I am a social scientist whose work examines a central question: how do population dynamics shape life chances and social inequalities in rapidly changing societies? With a strong foundation in sociology and advanced training in demography and ecology, I study aging, family, and health through a sociological lens enriched by rigorous demographic and statistical methods. 

Currently, I am a Research Scientist in the Research Group of Kinship Inequalities and in the Department of Digital and Computational Demography at the Max Planck Institute for Demographic Research (MPIDR). Before that, I was a Postdoctoral Scholar in the Department of Demography at the University of California, Berkeley, working on the CenSoc database in the group of Joshua Goldstein. I hold a B.A. and M.A. in the Department of Sociology from Huazhong University of Science and Technology, and a Ph.D. from the Tuljapurkar Lab at Stanford University, specializing in demography and ecology. This path across sociology, demography, and ecology shaped my interdisciplinary approach to studying aging, family, and inequality.
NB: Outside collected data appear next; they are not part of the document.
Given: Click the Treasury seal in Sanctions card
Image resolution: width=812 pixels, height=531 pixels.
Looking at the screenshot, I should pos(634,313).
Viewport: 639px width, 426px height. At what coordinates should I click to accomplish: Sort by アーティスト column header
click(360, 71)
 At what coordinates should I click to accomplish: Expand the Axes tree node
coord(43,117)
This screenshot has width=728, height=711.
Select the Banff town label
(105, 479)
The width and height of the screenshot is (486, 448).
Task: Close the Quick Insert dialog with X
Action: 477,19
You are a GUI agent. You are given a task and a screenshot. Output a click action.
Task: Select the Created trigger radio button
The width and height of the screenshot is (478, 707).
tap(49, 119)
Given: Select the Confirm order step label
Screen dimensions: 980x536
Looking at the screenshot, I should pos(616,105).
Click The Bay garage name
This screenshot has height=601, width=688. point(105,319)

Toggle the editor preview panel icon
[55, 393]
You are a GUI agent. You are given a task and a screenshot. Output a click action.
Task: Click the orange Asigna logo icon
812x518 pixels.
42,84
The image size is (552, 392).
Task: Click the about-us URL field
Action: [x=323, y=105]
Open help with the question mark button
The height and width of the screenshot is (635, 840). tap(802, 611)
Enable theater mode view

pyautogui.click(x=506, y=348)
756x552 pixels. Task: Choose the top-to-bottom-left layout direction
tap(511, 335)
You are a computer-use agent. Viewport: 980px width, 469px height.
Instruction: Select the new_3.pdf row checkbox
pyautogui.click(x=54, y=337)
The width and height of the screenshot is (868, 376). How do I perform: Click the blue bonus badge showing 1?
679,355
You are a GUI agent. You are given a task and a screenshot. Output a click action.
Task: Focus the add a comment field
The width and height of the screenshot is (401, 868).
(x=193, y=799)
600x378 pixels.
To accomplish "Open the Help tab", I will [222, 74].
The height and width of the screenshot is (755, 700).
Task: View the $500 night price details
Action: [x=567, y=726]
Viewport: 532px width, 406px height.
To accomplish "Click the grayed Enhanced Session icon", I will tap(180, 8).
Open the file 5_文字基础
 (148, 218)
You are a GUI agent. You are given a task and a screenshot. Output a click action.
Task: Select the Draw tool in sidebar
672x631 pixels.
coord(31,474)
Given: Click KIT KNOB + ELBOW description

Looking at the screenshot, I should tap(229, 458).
Specifically, my research explores how fertility decline, rising longevity, and educational expansion transform family and kinship networks, with implications for caregiving, bereavement, and intergenerational support. I have developed new frameworks, such as the Kin Dependency Ratio (KDR) and Lifetime Kin Overlap (LKO), to reveal hidden inequalities in who has access to family resources and for how long. Beyond kinship, I also study how variability in lifespan affects retirement decisions and social security systems, and how reproductive strategies influence population resilience across different animal and plant species. Together, my projects advance understanding of how populations adapt to demographic and environmental challenges, offering new frameworks to inform research and policy in a rapidly changing world.